== What you have to do ==
Could you quote, exactly as they stand, the lines running from the one with "796x313 pixels." to the final line of the material?

-=-=-

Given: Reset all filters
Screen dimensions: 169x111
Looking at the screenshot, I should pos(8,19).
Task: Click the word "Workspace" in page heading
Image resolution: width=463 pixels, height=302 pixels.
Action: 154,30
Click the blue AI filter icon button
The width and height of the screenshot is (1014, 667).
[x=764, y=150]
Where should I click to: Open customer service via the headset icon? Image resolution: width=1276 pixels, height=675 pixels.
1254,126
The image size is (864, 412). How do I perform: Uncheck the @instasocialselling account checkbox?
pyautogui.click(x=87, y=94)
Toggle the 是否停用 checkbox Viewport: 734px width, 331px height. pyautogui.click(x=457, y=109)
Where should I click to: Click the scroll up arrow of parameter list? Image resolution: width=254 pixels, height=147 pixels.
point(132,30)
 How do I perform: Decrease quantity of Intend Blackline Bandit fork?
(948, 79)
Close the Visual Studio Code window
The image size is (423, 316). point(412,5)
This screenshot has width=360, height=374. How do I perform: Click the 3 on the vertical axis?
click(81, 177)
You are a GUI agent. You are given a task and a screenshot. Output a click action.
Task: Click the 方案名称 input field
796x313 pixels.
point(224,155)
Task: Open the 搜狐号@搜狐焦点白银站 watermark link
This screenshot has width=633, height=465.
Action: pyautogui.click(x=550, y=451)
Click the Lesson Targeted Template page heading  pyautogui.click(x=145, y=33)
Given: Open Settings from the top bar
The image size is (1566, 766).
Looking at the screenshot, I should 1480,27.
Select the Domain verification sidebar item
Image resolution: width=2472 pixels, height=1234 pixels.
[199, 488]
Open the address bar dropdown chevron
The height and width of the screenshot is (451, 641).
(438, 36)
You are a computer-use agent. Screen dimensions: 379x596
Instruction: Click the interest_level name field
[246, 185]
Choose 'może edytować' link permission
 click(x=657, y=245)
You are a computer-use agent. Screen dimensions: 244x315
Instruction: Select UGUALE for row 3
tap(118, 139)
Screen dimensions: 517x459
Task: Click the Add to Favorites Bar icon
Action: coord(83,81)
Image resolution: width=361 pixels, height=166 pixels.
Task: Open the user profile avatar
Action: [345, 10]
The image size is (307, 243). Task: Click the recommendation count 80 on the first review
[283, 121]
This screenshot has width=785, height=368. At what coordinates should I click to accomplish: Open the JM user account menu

-=-=-

== Solution for this task ==
796x313 pixels.
point(224,155)
Task: Open the 搜狐号@搜狐焦点白银站 watermark link
This screenshot has width=633, height=465.
Action: pyautogui.click(x=550, y=451)
Click the Lesson Targeted Template page heading  pyautogui.click(x=145, y=33)
Given: Open Settings from the top bar
The image size is (1566, 766).
Looking at the screenshot, I should 1480,27.
Select the Domain verification sidebar item
Image resolution: width=2472 pixels, height=1234 pixels.
[199, 488]
Open the address bar dropdown chevron
The height and width of the screenshot is (451, 641).
(438, 36)
You are a computer-use agent. Screen dimensions: 379x596
Instruction: Click the interest_level name field
[246, 185]
Choose 'może edytować' link permission
 click(x=657, y=245)
You are a computer-use agent. Screen dimensions: 244x315
Instruction: Select UGUALE for row 3
tap(118, 139)
Screen dimensions: 517x459
Task: Click the Add to Favorites Bar icon
Action: coord(83,81)
Image resolution: width=361 pixels, height=166 pixels.
Task: Open the user profile avatar
Action: [345, 10]
The image size is (307, 243). Task: Click the recommendation count 80 on the first review
[283, 121]
This screenshot has width=785, height=368. At what coordinates should I click to accomplish: Open the JM user account menu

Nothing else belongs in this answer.